*Assigned task*: Reproduce all of the entries below exactly, without a single change.

***** Provided information *****

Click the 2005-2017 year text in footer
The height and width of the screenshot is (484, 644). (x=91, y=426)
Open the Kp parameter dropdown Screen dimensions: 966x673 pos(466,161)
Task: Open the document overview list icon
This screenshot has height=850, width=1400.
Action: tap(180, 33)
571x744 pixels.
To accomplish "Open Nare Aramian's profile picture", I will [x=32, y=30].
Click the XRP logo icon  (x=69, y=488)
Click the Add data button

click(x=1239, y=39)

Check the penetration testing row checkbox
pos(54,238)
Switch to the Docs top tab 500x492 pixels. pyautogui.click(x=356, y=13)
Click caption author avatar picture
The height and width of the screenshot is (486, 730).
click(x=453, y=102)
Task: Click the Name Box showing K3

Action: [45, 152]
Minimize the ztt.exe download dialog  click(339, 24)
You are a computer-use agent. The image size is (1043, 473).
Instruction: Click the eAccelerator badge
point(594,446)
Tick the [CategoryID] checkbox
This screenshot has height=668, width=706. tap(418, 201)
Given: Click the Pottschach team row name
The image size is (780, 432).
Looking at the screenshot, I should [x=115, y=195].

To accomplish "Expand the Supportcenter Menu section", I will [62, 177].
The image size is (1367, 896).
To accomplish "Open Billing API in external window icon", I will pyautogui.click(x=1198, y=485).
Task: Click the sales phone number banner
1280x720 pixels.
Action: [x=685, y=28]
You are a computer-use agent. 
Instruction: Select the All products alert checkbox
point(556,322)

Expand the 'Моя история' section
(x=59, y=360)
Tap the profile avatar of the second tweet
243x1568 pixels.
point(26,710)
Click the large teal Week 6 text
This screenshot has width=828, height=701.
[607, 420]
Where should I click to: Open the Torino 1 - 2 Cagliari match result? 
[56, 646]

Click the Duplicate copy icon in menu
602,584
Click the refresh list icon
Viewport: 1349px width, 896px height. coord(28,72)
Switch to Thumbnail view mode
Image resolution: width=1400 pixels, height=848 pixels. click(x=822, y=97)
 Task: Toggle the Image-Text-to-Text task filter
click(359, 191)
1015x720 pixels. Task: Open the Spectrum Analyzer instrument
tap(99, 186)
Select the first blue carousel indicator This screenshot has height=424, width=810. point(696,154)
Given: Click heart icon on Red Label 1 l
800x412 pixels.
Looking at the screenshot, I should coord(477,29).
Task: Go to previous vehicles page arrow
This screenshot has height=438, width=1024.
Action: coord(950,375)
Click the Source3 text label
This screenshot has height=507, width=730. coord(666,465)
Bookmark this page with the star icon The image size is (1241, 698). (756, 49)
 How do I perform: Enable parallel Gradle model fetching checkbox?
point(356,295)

*****

*Response to the exercise*:
Click the 2005-2017 year text in footer
The height and width of the screenshot is (484, 644). (x=91, y=426)
Open the Kp parameter dropdown Screen dimensions: 966x673 pos(466,161)
Task: Open the document overview list icon
This screenshot has height=850, width=1400.
Action: tap(180, 33)
571x744 pixels.
To accomplish "Open Nare Aramian's profile picture", I will [x=32, y=30].
Click the XRP logo icon  (x=69, y=488)
Click the Add data button

click(x=1239, y=39)

Check the penetration testing row checkbox
pos(54,238)
Switch to the Docs top tab 500x492 pixels. pyautogui.click(x=356, y=13)
Click caption author avatar picture
The height and width of the screenshot is (486, 730).
click(x=453, y=102)
Task: Click the Name Box showing K3

Action: [45, 152]
Minimize the ztt.exe download dialog  click(339, 24)
You are a computer-use agent. The image size is (1043, 473).
Instruction: Click the eAccelerator badge
point(594,446)
Tick the [CategoryID] checkbox
This screenshot has height=668, width=706. tap(418, 201)
Given: Click the Pottschach team row name
The image size is (780, 432).
Looking at the screenshot, I should [x=115, y=195].

To accomplish "Expand the Supportcenter Menu section", I will [62, 177].
The image size is (1367, 896).
To accomplish "Open Billing API in external window icon", I will pyautogui.click(x=1198, y=485).
Task: Click the sales phone number banner
1280x720 pixels.
Action: [x=685, y=28]
You are a computer-use agent. 
Instruction: Select the All products alert checkbox
point(556,322)

Expand the 'Моя история' section
(x=59, y=360)
Tap the profile avatar of the second tweet
243x1568 pixels.
point(26,710)
Click the large teal Week 6 text
This screenshot has width=828, height=701.
[607, 420]
Where should I click to: Open the Torino 1 - 2 Cagliari match result? 
[56, 646]

Click the Duplicate copy icon in menu
602,584
Click the refresh list icon
Viewport: 1349px width, 896px height. coord(28,72)
Switch to Thumbnail view mode
Image resolution: width=1400 pixels, height=848 pixels. click(x=822, y=97)
 Task: Toggle the Image-Text-to-Text task filter
click(359, 191)
1015x720 pixels. Task: Open the Spectrum Analyzer instrument
tap(99, 186)
Select the first blue carousel indicator This screenshot has height=424, width=810. point(696,154)
Given: Click heart icon on Red Label 1 l
800x412 pixels.
Looking at the screenshot, I should coord(477,29).
Task: Go to previous vehicles page arrow
This screenshot has height=438, width=1024.
Action: coord(950,375)
Click the Source3 text label
This screenshot has height=507, width=730. coord(666,465)
Bookmark this page with the star icon The image size is (1241, 698). (756, 49)
 How do I perform: Enable parallel Gradle model fetching checkbox?
point(356,295)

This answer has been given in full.